The fact that a former minister, Sir Desmond Swayne (knighted by his old friend Mr Cameron, of course) can dismiss the latest row by saying honours are a ‘relatively light way’ of paying off political debts is depressing. It shows many MPs remain woefully out of touch with the mood of voters. I know and like several people on Mr Cameron’s list, but such awards discredit politics, reinforcing the notion that it is a higher calling than other work, meaning just doing your job merits state recognition. They debase all the honours handed to Britons who really deserve them.

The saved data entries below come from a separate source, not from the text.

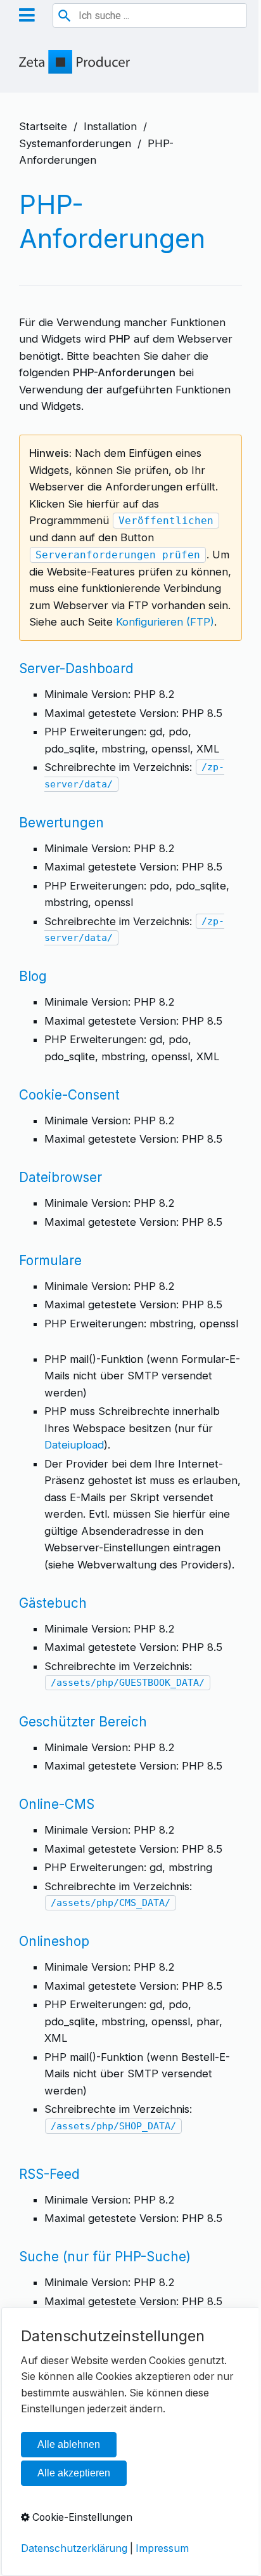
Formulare (50, 1260)
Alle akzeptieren (73, 2473)
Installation (110, 126)
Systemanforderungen (75, 143)
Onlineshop (54, 1941)
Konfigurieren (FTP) (165, 621)
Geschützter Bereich (83, 1722)
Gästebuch (53, 1603)
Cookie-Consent (69, 1095)
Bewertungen (61, 823)
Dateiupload (74, 1444)
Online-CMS (56, 1804)
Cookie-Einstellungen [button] (81, 2517)
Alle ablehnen (68, 2444)
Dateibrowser (60, 1177)
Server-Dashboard (76, 668)
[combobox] (150, 15)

Yet we can dismiss hypocritical fury from the Opposition. Labour’s pugnacious Tom Watson says this is proof ‘the Tories will always put their own interests before those of the country.’ He is, of course, deputy leader of the party that knighted Sir Philip Green an honour. Harold Wilson was notorious for his ‘lavender list’ when standing down, which included a businessman jailed four years later. Tony Blair was characteristically distasteful in spraying baubles around party donors; a study found every person who gave £1 million to Labour over a four-year period got a knighthood or peerage.

Mr Cameron was unwise to seek to shower awards on so many friends and allies (although suggestions he should have rewarded Brexiteers in his resignation honours are fanciful, given that they caused his resignation). Yet the core problem is not his cronyism but a discredited honours system that remains all too redolent of the eighteenth century, when prime ministers gained power and as parliamentary sovereignty usurped the royal prerogative.

This is why it is such a shame Mr Cameron did not do something he pledged in opposition: to sort out the sleaze that still swirls around Westminster. Attempts have been made to democratise the selection of recipients of honours, but the system remains fundamentally flawed: too much patronage remains in the hands of the prime minister. This can be seen all too clearly when top honours are distributed so lavishly to cronies, donors and as payback for political favours.

There is nothing new in this analysis. It was highlighted in a scathing report by a parliamentary inquiry in 2004, which rightly said the use of honours as a tool of party management casts suspicion on the entire regime. Less than a decade later, another Commons committee said much the same, demanding honours were stripped of political influence to restore trust. Civil servants, MPs added, should not be honoured merely for ”doing the day job’.

Previous leaks have also proved that public fears over the preponderance of celebrities over those who serve local communities are justified. In 2003 it was suggested Tim Henman was honoured just to ‘add interest’ to a dull list. The absence of meaningful reform leaves Britain with a risible system to recognise exceptional contributions to society.

Unfortunately politicians know that reform is needed, but ignore the issue once they are in power. A similar failure can be seen in several other areas, such as drug policy, inadequate social care or the need to build far more houses. But failure on this front means it is not just their reputations, but our very system of government, that ends up tarnished.